What happens if you search the web for the Unicode character “☺”?
On the one hand, it’s a symbol just like the letter A or the punctuation mark “!” – on the other, it contains semantic meaning. A smiling, happy face.
I decided to look at a few popular search engines to see what they’d return.
First up, a surprisingly poor entry from Google.
The site at the top by Tim Whitlock is fine – but it’s hardly an authoritative site. The rest appear to be random sites with the character in the URL.
Remember Dogpile? One of the first meta-search engines.
The first couple of results are quite good for programmers – the rest seem a little random, with a duplicate thrown in for good measure.
Good old Ask Jeeves.
Proving once again why no one uses them!
Finally, Yandex – the Russian giant.
That translates to “Syntax Error”!
None of the major social networks can cope with a smiley…
There are two issues at play here.
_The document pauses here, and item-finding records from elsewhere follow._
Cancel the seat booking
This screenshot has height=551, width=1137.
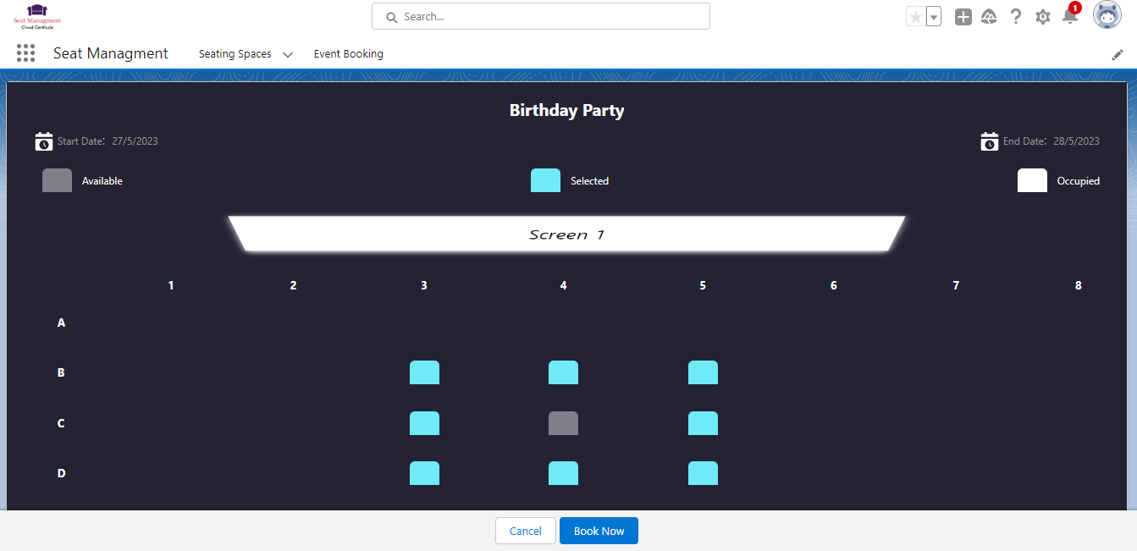tap(525, 531)
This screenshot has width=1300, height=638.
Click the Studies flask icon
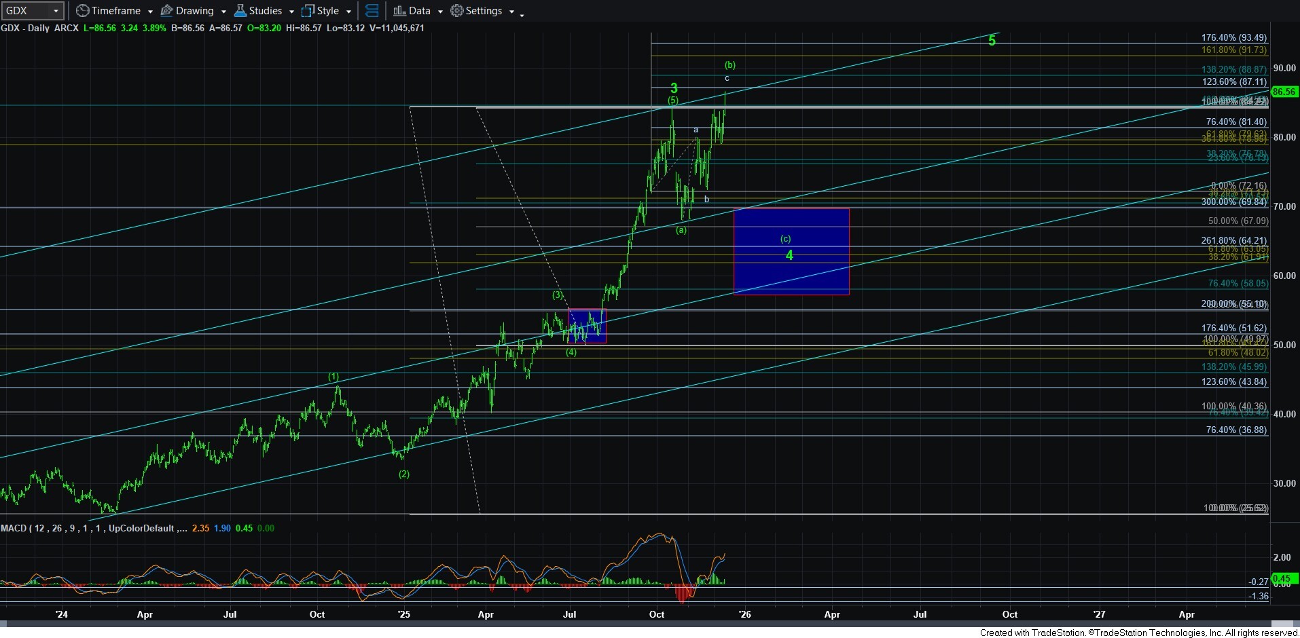click(x=240, y=11)
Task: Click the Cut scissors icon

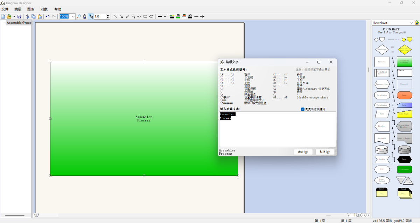Action: tap(28, 16)
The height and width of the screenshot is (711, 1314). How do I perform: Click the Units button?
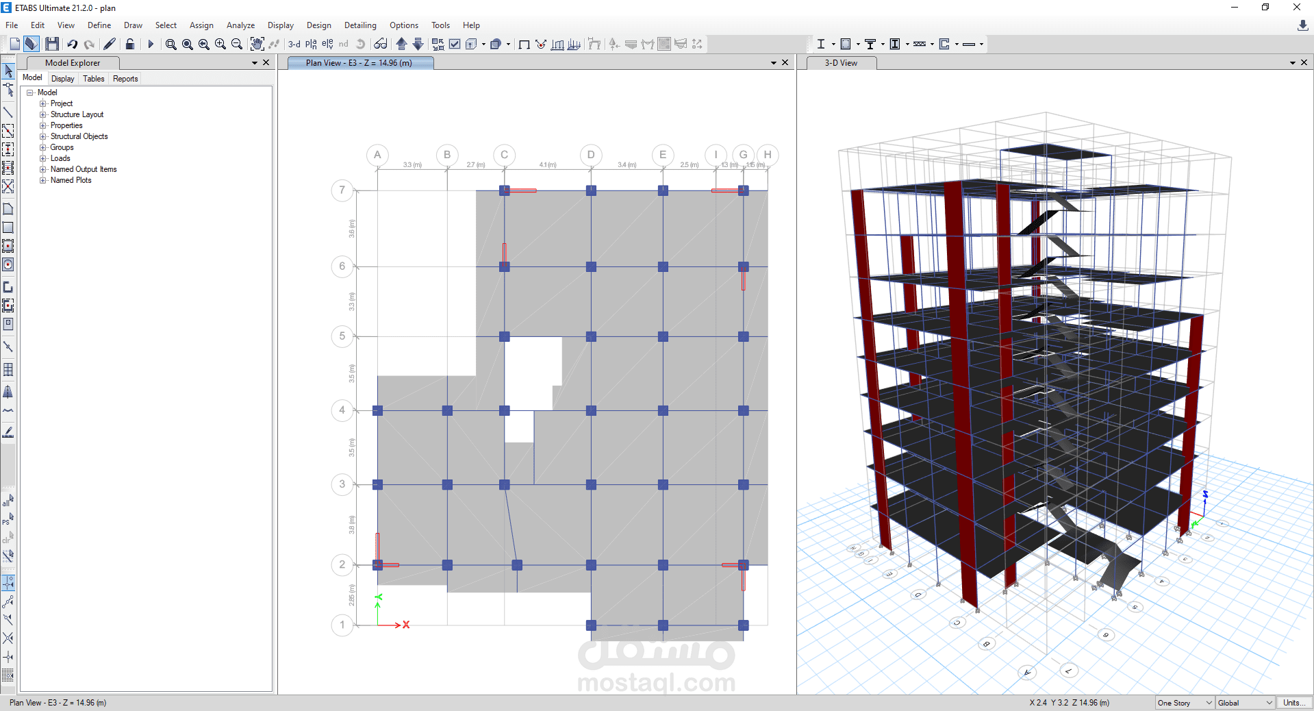pyautogui.click(x=1293, y=703)
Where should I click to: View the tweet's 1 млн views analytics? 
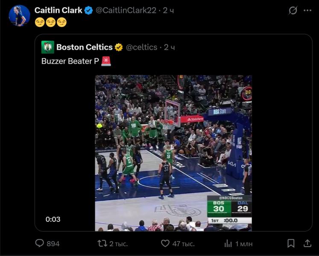pyautogui.click(x=228, y=243)
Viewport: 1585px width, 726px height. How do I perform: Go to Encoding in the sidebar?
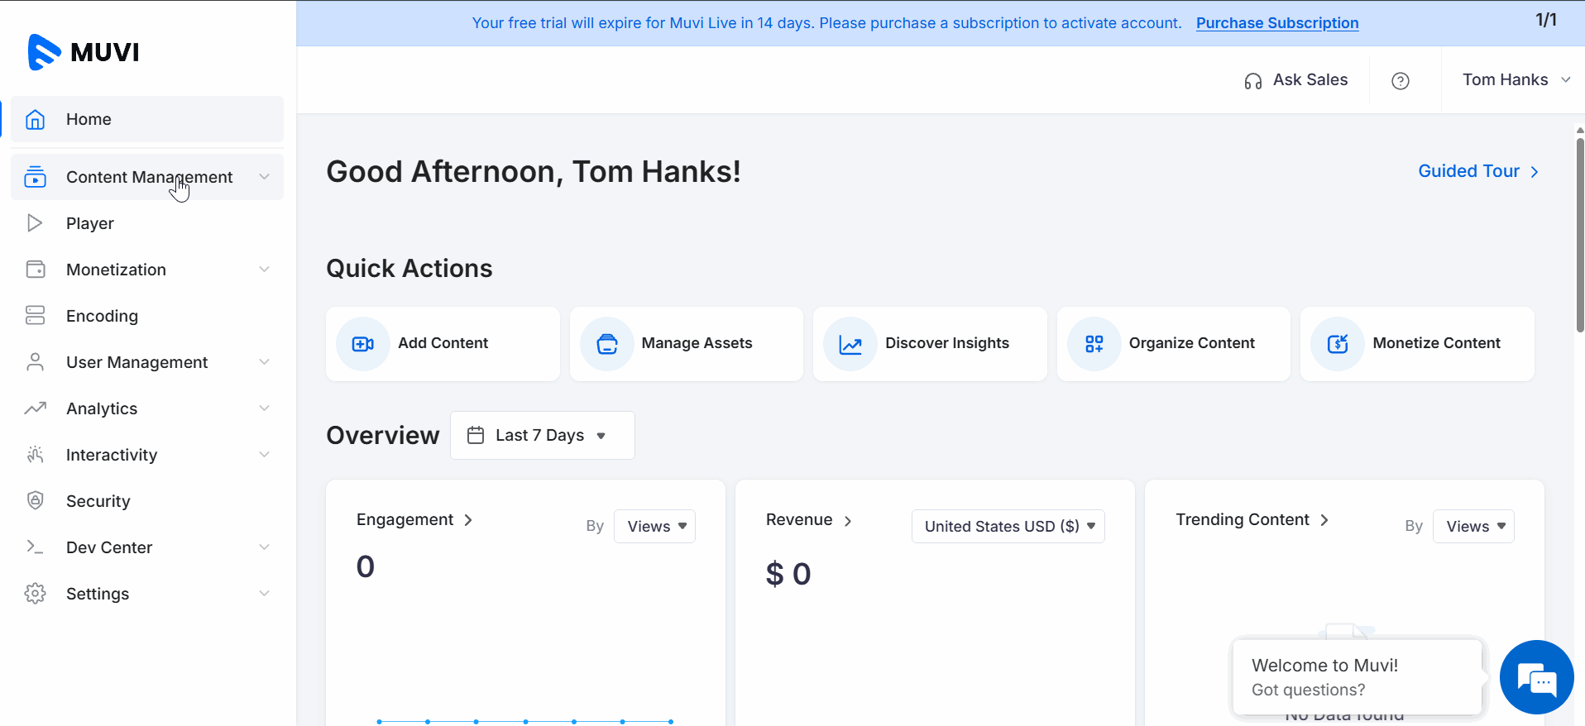click(x=102, y=316)
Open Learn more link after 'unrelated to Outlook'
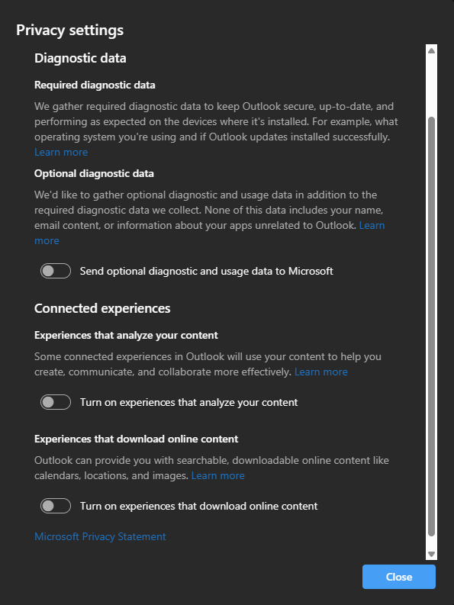The height and width of the screenshot is (605, 454). point(372,225)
Firstly, Emoticons have been in Unicode since 2010 and the Smiley Face since the original version of Unicode in 1991! That’s more than enough time for search engine designers to get used to the fact that people will search for a multitude of characters and glyphs. Come on programmers, get your ? together!
Secondly, what does ☺ mean? If I search for “dog” is that the same as searching for “?“? The purpose of many Emoji is to convey emotion – Twitter’s advanced search allows you to query by the emotional context of a tweet. Should we be using these extra characters just as modifiers for our existing text?
It seems that the written word is an inadequate medium with which to express the human experience, he sighed dramatically.